Aristotele, Etica Nicomachea, libro VI:
* La prudenza (φρόνησις) è la "capacità di deliberare bene su ciò che è buono e vantaggioso non da un punto di vista parziale, come per esempio per la salute, la forza o la ricchezza, ma su ciò che è buono e utile per una vita felice in senso globale. Una prova ne è che noi chiamiamo saggi coloro che lo sono in un campo particolare, quando calcolano esattamente i mezzi per ottenere un fine buono in cose che non sono oggetto di un’arte. (5)
* La temperanza (σωφροσύνη) "salva la prudenza. Ma è il giudizio pratico (ὑπόληψις) ciò che essa salvaguarda. In effetti non è che il piacere e il dolore distorcano ogni tipo di giudizio (per esempio quello che il triangolo ha o non ha la somma degli angoli interni uguale a due angoli retti), bensì soltanto i giudizi che riguardano l'azione.
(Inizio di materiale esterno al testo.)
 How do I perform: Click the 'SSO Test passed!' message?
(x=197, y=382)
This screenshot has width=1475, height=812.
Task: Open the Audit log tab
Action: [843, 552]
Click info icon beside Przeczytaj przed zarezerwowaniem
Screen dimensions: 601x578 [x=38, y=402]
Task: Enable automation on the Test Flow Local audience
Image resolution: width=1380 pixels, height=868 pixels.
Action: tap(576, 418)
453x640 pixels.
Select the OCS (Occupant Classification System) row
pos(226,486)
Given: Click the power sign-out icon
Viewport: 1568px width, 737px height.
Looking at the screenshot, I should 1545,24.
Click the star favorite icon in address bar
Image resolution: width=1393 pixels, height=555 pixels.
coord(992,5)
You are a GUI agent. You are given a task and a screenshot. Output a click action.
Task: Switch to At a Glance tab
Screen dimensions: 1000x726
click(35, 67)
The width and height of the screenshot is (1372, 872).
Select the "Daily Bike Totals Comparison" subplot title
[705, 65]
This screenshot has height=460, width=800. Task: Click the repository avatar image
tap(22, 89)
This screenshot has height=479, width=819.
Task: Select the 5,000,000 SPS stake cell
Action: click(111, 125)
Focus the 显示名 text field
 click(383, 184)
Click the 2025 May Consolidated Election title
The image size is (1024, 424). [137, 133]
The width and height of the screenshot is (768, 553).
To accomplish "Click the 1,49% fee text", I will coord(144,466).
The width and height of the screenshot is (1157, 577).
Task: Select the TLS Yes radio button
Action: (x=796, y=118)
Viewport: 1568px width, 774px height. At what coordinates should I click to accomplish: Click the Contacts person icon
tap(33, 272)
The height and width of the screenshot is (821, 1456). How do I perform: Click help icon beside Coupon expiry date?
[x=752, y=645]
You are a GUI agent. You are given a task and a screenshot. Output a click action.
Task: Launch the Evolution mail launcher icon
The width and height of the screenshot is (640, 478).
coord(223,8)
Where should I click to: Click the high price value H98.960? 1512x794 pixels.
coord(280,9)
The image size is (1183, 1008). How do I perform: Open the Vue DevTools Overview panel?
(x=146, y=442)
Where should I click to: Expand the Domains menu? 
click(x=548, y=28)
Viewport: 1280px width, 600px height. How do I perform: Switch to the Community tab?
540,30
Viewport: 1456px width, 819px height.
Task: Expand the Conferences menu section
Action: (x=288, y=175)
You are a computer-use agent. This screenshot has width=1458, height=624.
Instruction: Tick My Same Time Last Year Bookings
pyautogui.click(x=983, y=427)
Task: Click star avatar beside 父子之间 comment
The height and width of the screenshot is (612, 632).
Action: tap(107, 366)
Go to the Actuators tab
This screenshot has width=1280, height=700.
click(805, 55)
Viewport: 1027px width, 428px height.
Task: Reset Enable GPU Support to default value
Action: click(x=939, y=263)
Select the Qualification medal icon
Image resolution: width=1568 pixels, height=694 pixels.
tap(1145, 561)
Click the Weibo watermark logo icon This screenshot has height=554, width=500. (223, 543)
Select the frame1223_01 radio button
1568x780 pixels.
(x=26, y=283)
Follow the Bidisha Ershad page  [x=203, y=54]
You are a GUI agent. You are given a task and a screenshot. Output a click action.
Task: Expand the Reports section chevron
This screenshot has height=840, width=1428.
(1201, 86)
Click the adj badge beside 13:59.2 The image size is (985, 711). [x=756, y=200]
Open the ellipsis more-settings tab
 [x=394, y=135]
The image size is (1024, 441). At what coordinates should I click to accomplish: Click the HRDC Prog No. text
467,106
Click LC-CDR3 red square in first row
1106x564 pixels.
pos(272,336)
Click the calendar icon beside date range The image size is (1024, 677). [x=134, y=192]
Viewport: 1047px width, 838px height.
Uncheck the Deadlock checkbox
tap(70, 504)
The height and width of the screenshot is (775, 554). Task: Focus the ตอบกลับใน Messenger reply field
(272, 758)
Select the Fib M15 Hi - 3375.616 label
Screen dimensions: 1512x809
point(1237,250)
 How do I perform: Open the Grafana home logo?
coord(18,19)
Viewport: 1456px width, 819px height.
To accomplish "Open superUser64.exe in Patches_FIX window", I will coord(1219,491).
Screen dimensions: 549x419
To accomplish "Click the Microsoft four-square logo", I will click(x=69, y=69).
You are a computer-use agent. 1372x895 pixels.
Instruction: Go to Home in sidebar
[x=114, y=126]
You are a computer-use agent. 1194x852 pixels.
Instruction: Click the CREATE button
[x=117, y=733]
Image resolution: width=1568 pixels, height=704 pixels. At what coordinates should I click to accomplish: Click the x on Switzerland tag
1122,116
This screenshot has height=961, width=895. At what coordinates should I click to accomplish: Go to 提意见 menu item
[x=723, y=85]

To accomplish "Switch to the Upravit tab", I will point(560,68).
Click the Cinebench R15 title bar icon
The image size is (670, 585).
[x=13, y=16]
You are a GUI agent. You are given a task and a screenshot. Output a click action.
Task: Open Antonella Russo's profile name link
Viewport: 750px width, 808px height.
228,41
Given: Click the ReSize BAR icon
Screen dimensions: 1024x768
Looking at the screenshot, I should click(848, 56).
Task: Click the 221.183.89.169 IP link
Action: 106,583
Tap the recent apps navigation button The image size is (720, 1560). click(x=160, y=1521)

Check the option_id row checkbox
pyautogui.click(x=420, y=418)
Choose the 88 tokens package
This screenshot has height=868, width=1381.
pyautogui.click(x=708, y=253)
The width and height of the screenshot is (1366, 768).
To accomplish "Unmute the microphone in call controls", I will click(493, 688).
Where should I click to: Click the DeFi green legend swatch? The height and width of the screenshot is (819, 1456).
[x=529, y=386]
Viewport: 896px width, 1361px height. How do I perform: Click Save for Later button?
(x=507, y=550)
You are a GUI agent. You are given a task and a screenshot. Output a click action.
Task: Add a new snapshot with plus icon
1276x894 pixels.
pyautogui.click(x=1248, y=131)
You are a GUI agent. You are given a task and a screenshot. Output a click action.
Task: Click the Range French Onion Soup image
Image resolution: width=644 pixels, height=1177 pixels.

Infatti i fini delle azioni sono le azioni stesse: a chi è corrotto dal piacere o dal dolore non è più manifesto il principio, né che è in vista di questo o per causa sua che deve scegliere e fare tutto ciò che sceglie e fa: il vizio infatti distrugge il principio dell'azione morale". (ibidem)
* "I giovani sono geometri o matematici o sapienti in materie del genere, ma non si pensa che un giovane sia prudente. Il motivo è che la prudenza riguarda anche i particolari, i quali diventano noti in base all'esperienza, mentre il giovane non è esperto: infatti è la lunghezza del tempo che produce l'esperienza." (8)
La prudenza, dunque, richiede necessariamente temperanza ed esperienza.